De grote ongelukkige uit het Luikse voetbal, mag zich de eerste Belg in de geschiedenis noemen die in de Roemeense competitie uitkomt.

Het grijze Boekarest warmt zich stilaan op voor een reeks spetterende feestdagen. Op de anders zo lege boulevards, blinken nu honderden speciale lichtjes. Geen overbodige luxe wil je wat kleur geven aan een stad die vooral imponeert door haar logheid. In de straten waart een besmettelijke treurnis rond : een lachende Roemeen wordt er als een rariteit beschouwd.

Nochtans vond een voetballer uit het rijke Westen zijn geluk in deze deprimerende omgeving. Manu Godfroid is de eerste Belg ooit die in het Roemeense kampioenschap aantreedt. Hij leerde zich snel aan te passen aan de onvoorspelbare, met putten geplaveide, wegen. “Ik heb vrij vlug twee wieldoppen van mijn wagen stuk gereden,” lacht hij. “Dat is onvermijdelijk. En, om vooruit te gaan in het verkeer, ben je verplicht om op zijn Roemeens leren te rijden. Ik heb al een klein ongelukje gehad. Mijn vrouw ook. Dat is pas een nachtmerrie. De twee betrokken bestuurders moeten samen naar het politiebureau gaan en daar verlies je dan ongeveer een halve dag. Ondervragingen, confrontaties, reconstructies, opmeting van de schade,…”

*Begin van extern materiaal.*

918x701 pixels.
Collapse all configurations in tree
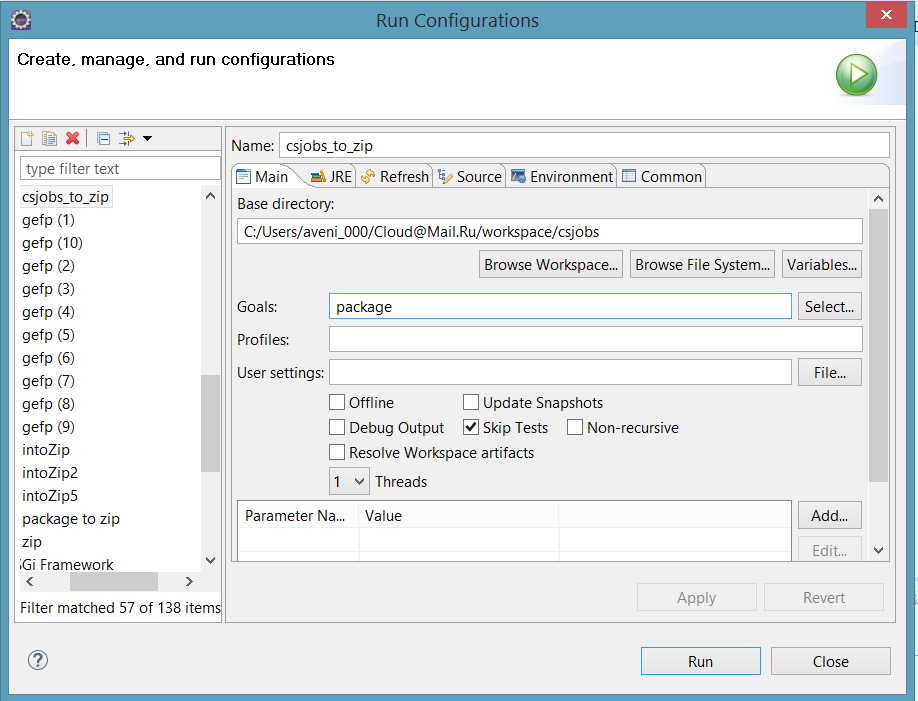click(103, 138)
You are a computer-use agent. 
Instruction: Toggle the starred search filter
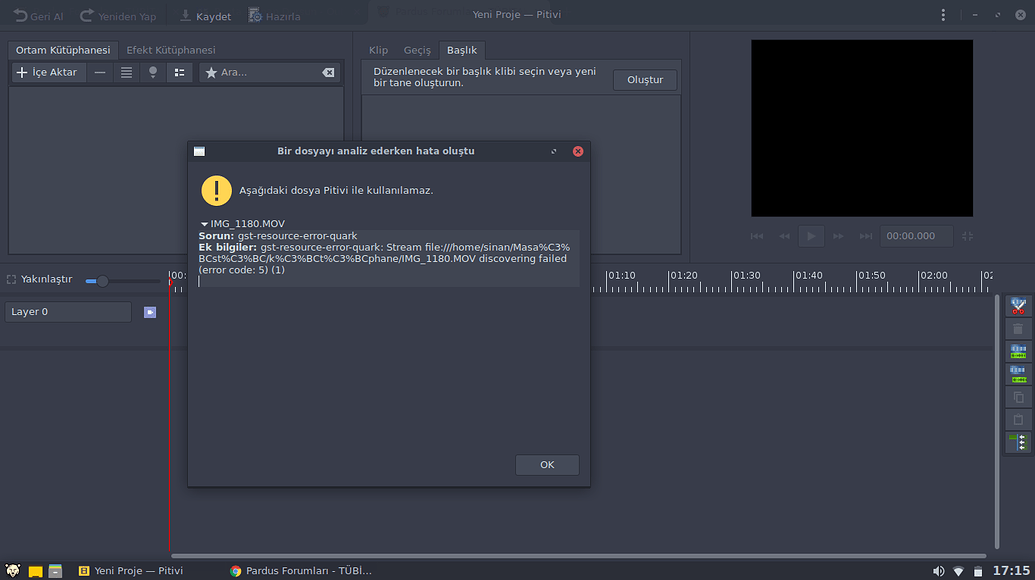(x=210, y=71)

De argeloze bezoeker heeft vaak de illusie zich van het ene moment op het andere in een totaal verschillende wereld te begeven. Als je bijvoorbeeld een reusachtig en met veel franjes afgewerkt commercieel centrum binnenstapt, waar je alle kledingsmerken vindt die je ook in België ziet. Of als het pompeuze Paleis van het Parlement voor je opdoemt. Een ideetje van de illustere Nicolae Ceaucescu, die de bouwopdracht gaf in 1984. Het gebouw moest eigenlijk een paleis voor het volk worden, maar de dictator kreeg niet de tijd om die droom te realiseren. Hij werd gefusilleerd, nog voor de werken ten einde waren. De Roemeense bevolking is ervan overtuigd dat als Ceausescu zich had kunnen verschransen in het paleis, hij nog steeds aan het bewind zou staan in Roemenië. Op deze site die ook het nationale voetbalstadion herbergt, had hij atoomschuilkelders voorzien, gigantische ondergrondse ruimtes om de legertop te ontvangen.

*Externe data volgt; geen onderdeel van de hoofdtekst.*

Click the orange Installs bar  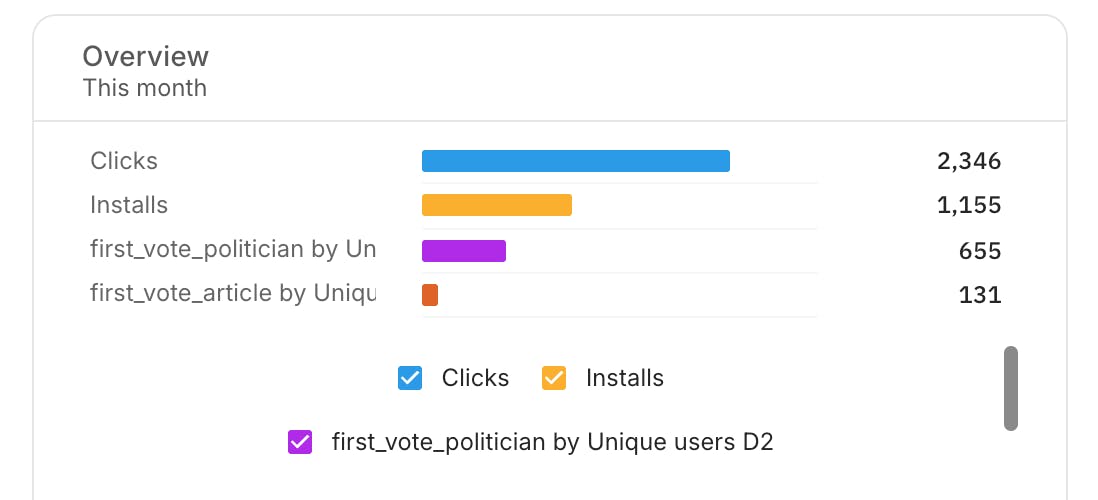tap(497, 205)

Het gebouw, met zijn 900 zalen ter grote van een appartementsblok, staat dezer dagen nog altijd te boek als het derde grootste gebouw ter wereld. De armoede van de modale Roemeen wekt afgrijzen in vergelijking met de grandeur van het paleis. De bevolking gaat haast systematisch gekleed in grijze, bruine of zwarte kleding. Het is nochtans mogelijk om je in dit land een zekere rijkdom toe te eigenen. De voorzitter van Rapid Boekarest bijvoorbeeld. De club waar Manu Godfroid tegenwoordig voetbalt.

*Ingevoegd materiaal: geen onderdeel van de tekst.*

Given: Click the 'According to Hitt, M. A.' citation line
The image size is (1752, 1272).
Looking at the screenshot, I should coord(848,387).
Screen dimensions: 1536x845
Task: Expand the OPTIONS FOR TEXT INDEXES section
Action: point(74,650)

Rapid werd in 1923 opgericht door een vereniging van spoorwegarbeiders. Die vereniging bezit nog steeds de rechten op het stadion. Wat voor bizarre taferelen zorgt. De voorzitter wil het stadion volledig renoveren, maar de arbeiders weigeren het betonnen vehikel te verkopen. Waardoor de voorzitter op zijn beurt weer weigert te investeren. Een mens durft zich niet eens af te vragen over welk bedrag het zou gaan in lei, de lokale munt. Eén euro komt overeen met 32000 lei. Welkom aan de hoofdbrekers als je wil omrekenen. “Hier ben ik multimiljonair,” grapt Manu Godfroid. Voor het gemak en de zekerheid liet hij in zijn contract toch maar opnemen dat hij in dollars moet uitbetaald worden…

Hoe belandt een Belgische voetballer in godsnaam in Boekarest ? Hij geeft zelf ootmoedig toe dat het niet echt een keuze was. De voorbije zomer kon hij nochtans vrij naar eender welke club, maar omwille van zijn voortdurende blessurelast in de afgelopen vier seizoenen bij Standard, bleken zowat alle Belgische clubs afgeschrikt. Er waren contacten met RWDM toen Emilio Ferrera er nog trainer was en met La Louvière. Maar van zodra de vage interesse concreter werd, kreeg Godfroid steeds dezelfde oneliner te verwerken : “Die jongen is constant geblesseerd !”. Telkens een slag in het gezicht. In die mate dat hij op een bepaald ogenblik zelfs dacht nooit meer als profspeler aan de bak te komen. “Ik dacht echt dat het gedaan was met mij. Alsof ik een verbrand goed was in het Belgische voetbal.”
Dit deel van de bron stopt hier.